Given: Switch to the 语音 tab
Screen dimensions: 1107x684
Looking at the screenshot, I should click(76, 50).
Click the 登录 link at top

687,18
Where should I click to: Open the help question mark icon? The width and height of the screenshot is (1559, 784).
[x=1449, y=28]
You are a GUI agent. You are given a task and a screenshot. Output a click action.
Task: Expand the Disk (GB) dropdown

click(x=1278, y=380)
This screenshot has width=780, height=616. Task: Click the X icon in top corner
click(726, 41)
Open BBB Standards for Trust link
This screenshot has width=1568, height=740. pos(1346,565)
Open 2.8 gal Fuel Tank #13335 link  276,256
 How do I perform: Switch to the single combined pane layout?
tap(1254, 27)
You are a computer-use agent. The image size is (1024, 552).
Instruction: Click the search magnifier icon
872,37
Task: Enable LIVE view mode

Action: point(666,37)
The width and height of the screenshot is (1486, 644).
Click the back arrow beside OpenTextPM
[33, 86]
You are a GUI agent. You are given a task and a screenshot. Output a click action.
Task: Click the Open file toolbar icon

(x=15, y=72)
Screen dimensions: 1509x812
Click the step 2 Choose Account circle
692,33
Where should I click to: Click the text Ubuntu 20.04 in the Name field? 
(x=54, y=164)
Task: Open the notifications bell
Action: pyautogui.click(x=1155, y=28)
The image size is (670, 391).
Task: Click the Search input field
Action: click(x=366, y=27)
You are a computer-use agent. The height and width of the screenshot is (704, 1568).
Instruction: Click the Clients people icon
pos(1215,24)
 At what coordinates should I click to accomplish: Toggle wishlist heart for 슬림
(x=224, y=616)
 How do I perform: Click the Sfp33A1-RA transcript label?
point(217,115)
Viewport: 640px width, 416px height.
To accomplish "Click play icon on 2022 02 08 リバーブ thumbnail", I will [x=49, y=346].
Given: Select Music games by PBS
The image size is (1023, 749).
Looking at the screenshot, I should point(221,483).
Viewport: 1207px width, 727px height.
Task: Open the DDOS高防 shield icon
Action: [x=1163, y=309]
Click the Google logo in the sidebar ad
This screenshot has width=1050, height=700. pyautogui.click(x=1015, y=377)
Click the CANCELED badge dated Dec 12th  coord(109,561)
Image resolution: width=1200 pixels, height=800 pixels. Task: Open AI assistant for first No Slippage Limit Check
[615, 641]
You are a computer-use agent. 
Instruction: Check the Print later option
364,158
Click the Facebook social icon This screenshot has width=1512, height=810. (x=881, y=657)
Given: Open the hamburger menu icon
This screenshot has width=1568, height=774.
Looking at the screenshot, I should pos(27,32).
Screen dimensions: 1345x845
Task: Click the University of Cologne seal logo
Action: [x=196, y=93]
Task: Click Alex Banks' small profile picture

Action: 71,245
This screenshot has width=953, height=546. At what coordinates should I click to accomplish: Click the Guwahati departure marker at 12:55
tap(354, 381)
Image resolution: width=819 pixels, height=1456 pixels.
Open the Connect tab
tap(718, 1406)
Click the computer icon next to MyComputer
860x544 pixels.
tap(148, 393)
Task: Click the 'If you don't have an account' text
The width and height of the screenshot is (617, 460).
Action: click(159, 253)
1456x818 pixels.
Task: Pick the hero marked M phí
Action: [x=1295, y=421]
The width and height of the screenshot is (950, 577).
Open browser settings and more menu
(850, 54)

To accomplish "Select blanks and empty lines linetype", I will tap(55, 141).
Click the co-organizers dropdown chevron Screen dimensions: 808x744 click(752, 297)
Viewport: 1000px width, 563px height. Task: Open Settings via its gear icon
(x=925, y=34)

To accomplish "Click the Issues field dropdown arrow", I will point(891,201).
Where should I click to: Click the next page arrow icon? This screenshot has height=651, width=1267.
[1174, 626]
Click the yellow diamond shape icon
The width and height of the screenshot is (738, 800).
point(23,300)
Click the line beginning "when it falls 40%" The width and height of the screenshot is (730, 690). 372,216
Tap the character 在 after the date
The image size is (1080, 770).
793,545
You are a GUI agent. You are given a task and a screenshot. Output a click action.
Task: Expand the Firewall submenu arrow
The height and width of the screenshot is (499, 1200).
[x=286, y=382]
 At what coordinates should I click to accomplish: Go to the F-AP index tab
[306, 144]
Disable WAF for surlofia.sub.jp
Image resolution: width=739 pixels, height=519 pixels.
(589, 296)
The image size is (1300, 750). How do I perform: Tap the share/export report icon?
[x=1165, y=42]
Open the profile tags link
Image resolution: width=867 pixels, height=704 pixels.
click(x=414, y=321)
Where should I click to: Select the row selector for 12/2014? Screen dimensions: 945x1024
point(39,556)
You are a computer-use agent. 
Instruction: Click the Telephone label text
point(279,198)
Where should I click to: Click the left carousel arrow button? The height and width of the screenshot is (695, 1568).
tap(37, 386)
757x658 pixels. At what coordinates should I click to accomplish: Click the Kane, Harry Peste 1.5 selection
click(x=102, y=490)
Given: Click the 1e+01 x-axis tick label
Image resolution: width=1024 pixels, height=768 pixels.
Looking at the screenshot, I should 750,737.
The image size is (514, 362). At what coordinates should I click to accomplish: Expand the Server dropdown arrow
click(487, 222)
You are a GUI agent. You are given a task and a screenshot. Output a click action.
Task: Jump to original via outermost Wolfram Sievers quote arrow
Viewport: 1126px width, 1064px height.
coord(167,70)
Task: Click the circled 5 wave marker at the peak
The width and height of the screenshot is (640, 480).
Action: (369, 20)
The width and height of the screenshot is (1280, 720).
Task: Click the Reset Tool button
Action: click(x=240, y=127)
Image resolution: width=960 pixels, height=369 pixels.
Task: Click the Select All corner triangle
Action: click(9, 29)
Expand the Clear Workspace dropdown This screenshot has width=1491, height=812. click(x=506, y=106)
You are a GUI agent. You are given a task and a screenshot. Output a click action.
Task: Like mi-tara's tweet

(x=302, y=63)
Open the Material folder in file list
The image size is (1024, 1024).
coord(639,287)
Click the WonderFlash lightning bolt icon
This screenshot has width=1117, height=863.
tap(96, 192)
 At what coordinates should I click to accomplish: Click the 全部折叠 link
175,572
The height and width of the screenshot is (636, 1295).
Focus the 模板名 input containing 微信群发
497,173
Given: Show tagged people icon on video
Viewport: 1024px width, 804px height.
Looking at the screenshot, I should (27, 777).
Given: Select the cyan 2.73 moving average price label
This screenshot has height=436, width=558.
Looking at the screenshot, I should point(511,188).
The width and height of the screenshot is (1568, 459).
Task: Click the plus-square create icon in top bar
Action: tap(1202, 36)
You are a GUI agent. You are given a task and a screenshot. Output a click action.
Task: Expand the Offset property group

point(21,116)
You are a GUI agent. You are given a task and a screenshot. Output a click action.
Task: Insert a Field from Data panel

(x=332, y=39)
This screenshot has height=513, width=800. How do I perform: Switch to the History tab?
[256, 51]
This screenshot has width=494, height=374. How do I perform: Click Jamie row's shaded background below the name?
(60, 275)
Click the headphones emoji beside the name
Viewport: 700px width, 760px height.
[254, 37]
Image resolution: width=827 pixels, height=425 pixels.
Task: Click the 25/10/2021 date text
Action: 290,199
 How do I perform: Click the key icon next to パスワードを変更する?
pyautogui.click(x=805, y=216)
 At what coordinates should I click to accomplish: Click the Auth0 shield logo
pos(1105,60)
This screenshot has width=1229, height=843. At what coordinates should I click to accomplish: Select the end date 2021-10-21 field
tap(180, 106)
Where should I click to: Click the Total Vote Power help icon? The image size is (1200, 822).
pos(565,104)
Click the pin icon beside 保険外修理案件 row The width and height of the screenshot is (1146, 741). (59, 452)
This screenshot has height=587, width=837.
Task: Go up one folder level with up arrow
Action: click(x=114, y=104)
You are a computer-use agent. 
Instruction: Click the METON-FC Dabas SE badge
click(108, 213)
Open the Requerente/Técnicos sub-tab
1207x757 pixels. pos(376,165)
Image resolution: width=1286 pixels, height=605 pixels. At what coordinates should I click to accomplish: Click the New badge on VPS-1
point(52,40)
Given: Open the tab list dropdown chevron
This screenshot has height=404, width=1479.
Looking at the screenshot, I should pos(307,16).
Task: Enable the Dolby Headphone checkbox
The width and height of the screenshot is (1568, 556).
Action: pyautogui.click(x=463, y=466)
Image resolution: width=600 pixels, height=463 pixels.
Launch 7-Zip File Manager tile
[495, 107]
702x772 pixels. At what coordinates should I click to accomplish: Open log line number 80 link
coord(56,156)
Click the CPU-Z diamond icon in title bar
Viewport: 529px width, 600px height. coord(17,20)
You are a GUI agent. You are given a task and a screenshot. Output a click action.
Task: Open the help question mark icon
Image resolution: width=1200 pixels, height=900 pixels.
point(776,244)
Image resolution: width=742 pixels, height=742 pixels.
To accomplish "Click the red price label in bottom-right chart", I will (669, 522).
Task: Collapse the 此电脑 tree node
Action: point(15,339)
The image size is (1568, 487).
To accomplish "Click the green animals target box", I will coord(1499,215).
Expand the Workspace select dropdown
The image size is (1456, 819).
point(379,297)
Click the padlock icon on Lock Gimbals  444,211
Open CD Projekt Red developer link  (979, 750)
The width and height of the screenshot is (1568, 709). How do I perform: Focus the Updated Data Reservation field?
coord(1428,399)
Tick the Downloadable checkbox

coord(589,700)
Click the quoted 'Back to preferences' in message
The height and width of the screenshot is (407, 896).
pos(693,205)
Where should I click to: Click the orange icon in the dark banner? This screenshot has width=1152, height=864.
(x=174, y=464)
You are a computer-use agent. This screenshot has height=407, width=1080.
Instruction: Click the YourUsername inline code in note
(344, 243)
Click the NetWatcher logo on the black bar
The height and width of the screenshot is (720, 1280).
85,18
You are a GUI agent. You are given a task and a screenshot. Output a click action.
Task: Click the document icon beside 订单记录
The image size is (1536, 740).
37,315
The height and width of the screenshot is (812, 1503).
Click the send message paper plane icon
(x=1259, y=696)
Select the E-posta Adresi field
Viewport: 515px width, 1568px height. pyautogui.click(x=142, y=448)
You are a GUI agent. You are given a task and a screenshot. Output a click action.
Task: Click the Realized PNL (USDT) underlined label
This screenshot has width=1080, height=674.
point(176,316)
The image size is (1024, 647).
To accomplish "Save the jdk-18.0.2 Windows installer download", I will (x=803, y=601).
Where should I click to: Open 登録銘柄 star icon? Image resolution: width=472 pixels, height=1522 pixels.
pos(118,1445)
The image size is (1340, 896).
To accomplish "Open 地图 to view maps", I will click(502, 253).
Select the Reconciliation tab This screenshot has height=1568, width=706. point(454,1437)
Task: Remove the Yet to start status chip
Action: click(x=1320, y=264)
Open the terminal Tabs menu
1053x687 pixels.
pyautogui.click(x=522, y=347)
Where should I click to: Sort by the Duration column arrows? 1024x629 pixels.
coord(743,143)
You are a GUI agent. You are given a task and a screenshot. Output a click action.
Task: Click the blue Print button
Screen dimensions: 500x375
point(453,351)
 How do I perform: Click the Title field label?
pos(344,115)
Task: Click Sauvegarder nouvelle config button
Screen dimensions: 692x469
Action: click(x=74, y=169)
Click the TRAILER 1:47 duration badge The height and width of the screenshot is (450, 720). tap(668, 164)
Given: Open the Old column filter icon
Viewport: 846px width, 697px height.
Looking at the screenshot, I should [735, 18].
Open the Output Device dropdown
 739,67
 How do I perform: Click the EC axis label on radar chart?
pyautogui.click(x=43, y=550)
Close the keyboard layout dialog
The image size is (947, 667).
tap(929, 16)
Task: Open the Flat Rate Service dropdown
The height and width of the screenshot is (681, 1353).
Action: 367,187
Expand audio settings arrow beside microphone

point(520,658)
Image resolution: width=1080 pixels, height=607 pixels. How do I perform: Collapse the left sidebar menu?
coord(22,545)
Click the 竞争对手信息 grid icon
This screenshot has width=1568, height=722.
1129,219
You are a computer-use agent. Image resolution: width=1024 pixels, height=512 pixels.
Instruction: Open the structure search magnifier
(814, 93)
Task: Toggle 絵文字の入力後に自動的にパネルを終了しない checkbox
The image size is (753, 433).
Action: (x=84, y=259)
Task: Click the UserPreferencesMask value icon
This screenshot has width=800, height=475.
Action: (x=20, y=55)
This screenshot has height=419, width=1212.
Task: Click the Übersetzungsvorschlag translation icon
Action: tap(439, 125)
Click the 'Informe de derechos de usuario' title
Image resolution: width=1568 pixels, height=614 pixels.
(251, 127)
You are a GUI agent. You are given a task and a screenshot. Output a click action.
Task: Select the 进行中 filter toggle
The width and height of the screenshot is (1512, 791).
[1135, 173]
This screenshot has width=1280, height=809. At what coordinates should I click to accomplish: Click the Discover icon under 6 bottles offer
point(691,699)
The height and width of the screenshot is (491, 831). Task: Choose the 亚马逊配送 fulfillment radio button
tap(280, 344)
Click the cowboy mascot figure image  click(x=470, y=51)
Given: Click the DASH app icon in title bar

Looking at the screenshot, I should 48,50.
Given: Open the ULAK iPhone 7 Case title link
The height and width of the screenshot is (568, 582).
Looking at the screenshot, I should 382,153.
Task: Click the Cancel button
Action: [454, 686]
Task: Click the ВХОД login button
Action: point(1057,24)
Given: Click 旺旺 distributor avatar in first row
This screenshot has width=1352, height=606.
○ ○ ○ ○ ○ ○ ○
> [WHAT TO WORK ON] The line with "Open 2.8 gal" is the last to include; transcribe exactly every line from the top of the material above down to it.

> [WRITTEN ANSWER]
Given: Switch to the 语音 tab
Screen dimensions: 1107x684
Looking at the screenshot, I should click(76, 50).
Click the 登录 link at top

687,18
Where should I click to: Open the help question mark icon? The width and height of the screenshot is (1559, 784).
[x=1449, y=28]
You are a GUI agent. You are given a task and a screenshot. Output a click action.
Task: Expand the Disk (GB) dropdown

click(x=1278, y=380)
This screenshot has width=780, height=616. Task: Click the X icon in top corner
click(726, 41)
Open BBB Standards for Trust link
This screenshot has width=1568, height=740. pos(1346,565)
Open 2.8 gal Fuel Tank #13335 link  276,256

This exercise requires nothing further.